ABSTRACT

It was a few days before Christmas and the urge to work was at an annual low point among the detectives of the General Investigation Unit at Johannesburg Central Police Station. Like most South Africans, they were winding down, the holidays were nearing, and whatever was unfinished might as well wait for next year. Some had already left for vacations or family visits. Those working over the festive season were silently expressing their disgruntlement by doing their work extremely slowly. Sergeant Klopper, who had only recently been transferred from the station’s

Serious Crime Unit to the General Investigation Unit, had not really planned on working that day. She was there to meet a former colleague, Inspector Swanepoel, who had been transferred to a special anti-corruption unit in Pretoria. They had agreed that she could use his police car while he was on leave. They had worked closely together in the past and a strong bond of friendship between them was immediately apparent.

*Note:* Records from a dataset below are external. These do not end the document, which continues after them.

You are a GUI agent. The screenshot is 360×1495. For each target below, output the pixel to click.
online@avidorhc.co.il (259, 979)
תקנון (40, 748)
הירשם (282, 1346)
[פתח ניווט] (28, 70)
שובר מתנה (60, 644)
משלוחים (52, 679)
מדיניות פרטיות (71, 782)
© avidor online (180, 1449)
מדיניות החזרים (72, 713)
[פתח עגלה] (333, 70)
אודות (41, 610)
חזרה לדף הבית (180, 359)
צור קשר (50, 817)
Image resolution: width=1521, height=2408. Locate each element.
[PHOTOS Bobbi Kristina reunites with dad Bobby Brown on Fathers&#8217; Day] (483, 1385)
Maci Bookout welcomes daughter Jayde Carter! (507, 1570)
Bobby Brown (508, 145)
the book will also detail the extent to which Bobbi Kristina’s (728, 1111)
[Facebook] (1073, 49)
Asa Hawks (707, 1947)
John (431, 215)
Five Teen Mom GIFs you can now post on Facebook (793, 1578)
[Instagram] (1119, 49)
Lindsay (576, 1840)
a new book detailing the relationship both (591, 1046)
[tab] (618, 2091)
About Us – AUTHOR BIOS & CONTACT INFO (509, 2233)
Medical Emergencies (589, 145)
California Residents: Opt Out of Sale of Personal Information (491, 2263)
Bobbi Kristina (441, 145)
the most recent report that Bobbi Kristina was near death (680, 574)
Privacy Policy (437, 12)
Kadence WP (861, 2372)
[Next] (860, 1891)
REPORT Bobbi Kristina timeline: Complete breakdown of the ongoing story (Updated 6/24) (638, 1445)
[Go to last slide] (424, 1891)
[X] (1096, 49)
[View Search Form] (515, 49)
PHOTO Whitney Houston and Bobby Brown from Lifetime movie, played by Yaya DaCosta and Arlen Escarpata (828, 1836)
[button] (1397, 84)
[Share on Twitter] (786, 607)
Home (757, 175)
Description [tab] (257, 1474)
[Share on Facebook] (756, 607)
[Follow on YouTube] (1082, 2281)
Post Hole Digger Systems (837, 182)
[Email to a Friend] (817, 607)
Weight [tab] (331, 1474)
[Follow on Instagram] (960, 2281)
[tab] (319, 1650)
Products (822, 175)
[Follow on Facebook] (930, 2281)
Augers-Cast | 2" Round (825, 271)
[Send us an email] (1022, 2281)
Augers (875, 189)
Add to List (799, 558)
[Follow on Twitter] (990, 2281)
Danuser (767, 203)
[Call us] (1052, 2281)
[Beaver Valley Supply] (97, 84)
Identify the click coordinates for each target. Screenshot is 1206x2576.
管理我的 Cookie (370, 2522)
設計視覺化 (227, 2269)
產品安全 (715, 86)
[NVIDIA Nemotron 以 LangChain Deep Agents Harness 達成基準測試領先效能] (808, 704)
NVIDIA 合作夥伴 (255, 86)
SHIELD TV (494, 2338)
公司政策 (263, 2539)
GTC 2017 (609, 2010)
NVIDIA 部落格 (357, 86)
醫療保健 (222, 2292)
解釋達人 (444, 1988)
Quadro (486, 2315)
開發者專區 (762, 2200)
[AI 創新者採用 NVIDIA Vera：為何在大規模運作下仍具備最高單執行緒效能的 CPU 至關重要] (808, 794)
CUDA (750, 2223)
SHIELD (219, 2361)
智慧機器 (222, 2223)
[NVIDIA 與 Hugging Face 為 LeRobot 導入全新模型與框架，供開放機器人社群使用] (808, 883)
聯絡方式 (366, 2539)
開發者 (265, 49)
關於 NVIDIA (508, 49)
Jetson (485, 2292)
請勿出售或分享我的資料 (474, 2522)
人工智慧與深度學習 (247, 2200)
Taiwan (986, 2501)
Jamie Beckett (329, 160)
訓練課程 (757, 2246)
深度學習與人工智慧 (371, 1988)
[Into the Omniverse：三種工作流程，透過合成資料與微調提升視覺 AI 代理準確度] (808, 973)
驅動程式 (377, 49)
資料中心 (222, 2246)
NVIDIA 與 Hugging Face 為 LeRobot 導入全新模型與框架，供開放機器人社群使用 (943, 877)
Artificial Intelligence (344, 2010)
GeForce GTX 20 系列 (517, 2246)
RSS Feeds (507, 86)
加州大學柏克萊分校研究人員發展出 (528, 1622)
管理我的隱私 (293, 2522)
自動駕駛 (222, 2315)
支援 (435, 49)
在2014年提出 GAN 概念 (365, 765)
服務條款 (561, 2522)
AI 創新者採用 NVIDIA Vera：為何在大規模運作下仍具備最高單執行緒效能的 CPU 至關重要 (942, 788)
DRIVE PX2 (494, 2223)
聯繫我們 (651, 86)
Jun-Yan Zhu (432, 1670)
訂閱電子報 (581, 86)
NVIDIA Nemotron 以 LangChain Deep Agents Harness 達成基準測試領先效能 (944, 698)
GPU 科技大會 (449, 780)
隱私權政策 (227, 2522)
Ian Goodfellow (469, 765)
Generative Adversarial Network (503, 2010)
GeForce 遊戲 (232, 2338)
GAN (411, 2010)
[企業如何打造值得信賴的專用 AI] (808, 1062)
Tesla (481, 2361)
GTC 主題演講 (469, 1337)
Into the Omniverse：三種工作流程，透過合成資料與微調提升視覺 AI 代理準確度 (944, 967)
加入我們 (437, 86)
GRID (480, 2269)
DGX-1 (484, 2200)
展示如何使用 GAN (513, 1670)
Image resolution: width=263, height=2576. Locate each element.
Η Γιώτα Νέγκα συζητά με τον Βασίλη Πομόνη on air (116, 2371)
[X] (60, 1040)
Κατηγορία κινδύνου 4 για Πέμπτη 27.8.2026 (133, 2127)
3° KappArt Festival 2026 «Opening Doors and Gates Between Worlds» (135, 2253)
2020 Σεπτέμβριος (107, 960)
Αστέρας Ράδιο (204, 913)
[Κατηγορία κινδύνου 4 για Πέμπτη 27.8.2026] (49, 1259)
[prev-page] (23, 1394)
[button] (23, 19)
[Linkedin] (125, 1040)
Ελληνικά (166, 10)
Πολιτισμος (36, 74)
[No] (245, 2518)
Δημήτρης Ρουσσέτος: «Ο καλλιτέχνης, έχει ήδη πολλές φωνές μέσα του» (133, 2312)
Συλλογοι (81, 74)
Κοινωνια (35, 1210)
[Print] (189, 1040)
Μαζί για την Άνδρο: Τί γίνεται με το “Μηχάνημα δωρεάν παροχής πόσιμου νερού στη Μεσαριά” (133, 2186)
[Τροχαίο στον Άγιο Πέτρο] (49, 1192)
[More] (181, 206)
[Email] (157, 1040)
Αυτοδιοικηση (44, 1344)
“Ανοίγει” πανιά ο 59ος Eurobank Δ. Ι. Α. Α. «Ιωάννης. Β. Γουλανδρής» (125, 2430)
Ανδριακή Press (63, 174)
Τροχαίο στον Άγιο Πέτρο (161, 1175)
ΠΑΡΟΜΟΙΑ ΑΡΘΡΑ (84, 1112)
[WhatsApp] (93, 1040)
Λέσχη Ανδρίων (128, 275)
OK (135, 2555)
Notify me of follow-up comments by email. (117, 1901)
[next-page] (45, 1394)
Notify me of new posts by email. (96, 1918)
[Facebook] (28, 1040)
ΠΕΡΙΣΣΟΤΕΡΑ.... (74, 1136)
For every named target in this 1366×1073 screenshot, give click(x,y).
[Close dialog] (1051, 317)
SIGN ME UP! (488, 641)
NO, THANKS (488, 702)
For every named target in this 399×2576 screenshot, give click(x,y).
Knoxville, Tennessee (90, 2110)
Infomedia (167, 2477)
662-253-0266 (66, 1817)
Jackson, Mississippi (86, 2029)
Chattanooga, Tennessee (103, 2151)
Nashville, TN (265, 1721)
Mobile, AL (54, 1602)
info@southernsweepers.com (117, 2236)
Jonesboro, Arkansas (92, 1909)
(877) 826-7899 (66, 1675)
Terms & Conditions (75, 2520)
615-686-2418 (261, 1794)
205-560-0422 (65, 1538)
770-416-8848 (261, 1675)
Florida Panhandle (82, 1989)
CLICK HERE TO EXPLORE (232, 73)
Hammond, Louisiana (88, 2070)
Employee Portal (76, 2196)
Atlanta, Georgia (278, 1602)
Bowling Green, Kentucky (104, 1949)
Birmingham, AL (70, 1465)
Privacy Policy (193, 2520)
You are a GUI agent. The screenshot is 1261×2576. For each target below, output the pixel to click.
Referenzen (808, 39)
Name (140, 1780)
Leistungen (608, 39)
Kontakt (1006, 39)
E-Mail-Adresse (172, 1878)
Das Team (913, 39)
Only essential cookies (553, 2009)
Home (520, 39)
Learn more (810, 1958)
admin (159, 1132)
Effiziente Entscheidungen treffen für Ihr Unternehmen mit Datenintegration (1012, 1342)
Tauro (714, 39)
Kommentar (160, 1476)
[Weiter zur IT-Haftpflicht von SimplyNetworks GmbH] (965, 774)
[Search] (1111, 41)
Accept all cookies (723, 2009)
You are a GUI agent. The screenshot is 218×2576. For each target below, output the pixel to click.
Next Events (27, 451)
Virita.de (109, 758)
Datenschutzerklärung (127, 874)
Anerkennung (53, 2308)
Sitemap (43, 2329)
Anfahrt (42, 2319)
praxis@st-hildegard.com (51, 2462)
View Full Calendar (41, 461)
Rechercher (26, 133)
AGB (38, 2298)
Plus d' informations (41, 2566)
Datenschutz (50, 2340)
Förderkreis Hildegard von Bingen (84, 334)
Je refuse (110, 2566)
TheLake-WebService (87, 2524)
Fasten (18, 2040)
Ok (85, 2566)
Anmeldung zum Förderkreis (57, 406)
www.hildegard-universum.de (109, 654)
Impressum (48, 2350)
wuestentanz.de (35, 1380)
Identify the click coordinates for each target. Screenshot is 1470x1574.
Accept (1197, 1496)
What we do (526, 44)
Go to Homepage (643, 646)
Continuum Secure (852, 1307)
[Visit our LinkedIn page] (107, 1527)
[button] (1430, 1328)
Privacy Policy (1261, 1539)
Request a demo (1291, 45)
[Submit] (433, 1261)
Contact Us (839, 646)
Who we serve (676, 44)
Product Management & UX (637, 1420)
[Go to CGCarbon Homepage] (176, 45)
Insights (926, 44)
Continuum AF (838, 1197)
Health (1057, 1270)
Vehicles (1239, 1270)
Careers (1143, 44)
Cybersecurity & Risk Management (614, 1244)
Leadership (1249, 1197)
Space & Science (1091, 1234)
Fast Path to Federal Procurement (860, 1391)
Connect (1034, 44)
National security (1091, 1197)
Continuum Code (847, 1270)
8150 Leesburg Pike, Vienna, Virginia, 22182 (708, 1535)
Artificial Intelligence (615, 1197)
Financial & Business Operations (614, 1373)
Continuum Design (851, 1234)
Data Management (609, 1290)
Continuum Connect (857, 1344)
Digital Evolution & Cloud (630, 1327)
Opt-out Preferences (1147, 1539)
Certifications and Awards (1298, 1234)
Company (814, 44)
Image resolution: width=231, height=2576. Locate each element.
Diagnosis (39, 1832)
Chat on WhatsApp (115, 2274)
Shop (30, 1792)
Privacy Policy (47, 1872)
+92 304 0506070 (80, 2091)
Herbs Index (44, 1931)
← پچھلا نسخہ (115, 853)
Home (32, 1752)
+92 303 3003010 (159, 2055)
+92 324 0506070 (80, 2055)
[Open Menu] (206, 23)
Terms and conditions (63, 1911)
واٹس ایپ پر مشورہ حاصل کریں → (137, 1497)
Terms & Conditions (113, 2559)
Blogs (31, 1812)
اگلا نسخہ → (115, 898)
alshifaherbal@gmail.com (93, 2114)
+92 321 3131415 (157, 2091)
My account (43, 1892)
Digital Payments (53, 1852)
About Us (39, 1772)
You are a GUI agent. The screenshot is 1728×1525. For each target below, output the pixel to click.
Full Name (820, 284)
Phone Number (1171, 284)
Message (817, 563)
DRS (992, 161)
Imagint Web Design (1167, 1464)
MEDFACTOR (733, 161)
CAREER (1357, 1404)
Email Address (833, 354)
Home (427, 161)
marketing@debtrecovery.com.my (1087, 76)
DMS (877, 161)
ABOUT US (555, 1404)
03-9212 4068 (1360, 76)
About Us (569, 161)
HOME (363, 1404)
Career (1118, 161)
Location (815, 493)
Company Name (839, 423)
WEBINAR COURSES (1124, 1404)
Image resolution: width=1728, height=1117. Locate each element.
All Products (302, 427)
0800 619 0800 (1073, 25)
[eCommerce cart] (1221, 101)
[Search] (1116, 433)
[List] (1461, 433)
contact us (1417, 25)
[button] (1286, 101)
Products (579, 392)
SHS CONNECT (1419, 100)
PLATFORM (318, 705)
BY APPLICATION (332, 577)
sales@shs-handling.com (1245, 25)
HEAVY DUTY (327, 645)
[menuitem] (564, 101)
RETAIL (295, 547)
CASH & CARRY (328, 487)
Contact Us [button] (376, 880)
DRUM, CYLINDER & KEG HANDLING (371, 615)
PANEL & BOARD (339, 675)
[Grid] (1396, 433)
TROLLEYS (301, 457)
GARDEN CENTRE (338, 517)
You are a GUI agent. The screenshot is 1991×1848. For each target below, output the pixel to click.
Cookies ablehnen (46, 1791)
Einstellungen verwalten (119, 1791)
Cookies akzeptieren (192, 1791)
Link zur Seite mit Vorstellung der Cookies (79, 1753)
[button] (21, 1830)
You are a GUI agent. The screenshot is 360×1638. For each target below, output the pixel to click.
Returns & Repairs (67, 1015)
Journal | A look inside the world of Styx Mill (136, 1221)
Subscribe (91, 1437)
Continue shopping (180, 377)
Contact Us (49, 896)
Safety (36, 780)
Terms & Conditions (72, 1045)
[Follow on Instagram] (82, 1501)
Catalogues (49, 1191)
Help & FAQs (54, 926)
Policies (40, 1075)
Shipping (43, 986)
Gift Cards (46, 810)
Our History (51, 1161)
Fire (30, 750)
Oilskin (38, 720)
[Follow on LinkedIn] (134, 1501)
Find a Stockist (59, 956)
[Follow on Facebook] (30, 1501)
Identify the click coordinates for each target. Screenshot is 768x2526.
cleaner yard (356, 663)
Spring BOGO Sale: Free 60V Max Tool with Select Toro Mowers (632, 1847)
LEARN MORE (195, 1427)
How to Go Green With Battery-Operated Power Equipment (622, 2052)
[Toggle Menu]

While Sergeant Klopper was seeing the unit commander, and I was

drinking coffee and chatting with Inspector Swanepoel about his move to Pretoria, a woman came to the office with her baby on her back. She asked shyly if we knew where she could find Detective Marais. I had to disappoint her with the news that he was on leave and would only return in mid-January. She was already turning around to leave when Inspector Swanepoel asked if

he could help her. The woman, named Peggy, explained that she had a ‘pointing out note’ for a man who rented some space in the flat where she lived. She had opened a case against this man after he had threatened her with a firearm.1 This man was now at the premises and she was hoping that Sergeant Marais would finally arrest him. Somewhat to my surprise, Inspector Swanepoel decided that he and Sergeant

Klopper should pursue the case and arrest the man. When Sergeant Klopper returned, she was also surprised at Inspector Swanepoel’s response. But she immediately agreed, perhaps because she wanted to show him that she was a dedicated police officer even though she no longer worked for the Serious Crime Unit. Soon Peggy was sitting with me in the back of an unmarked police car giving directions to her flat on Bree Street, one of the most densely populated sections of the inner city. The high-rise apartment building we entered was untended and dilapidated. The lift did not work, and we had to climb the stairs to the tenth floor. Out of breath on arrival, we found ourselves in a two-roomed apartment

that had been turned into a warren of sleeping and living quarters, subdivided by large pieces of cloth. We were interrupting the morning routines of several women and children, who were getting dressed and cleaning up. Peggy, full of determination, led the two detectives straight to the alleged suspect, Sam Dhlamini, whom they found still in bed. Inspector Swanepoel arrested him in a straightforward and authoritative manner, reading him his rights while handcuffing him and leaving no room for negotiation. Once Sam had been pulled out of bed to change into his trousers, Sergeant Klopper lifted the mattress and found a loaded gun underneath. The detectives directed a host of questions at Sam: why did he have a loaded gun lying around? Didn’t he know that he should keep his gun in a safe place, especially when children were around? Didn’t he know this was enough to send him to jail and to cancel his firearm licence, if he even had one? While this exchange demanded the detectives’ full attention, I was witnessing

a different scene going on between Peggy and the suspect’s girlfriend. More outraged than intimidated by the arrest of Sam, the girlfriend started a fight with Peggy, whom she viewed as the main culprit for the arrest. She began in an African language and then suddenly switched to English. I heard her shout at Peggy: ‘So, you damn bitch, you called your police to help you to throw us out of this house! But this is our place and you will regret this, because I will now call my police! You will see what comes from this … don’t you think that we don’t have our own police?’. Peggy kept quiet and shrugged her shoulders in a gesture of dismissal.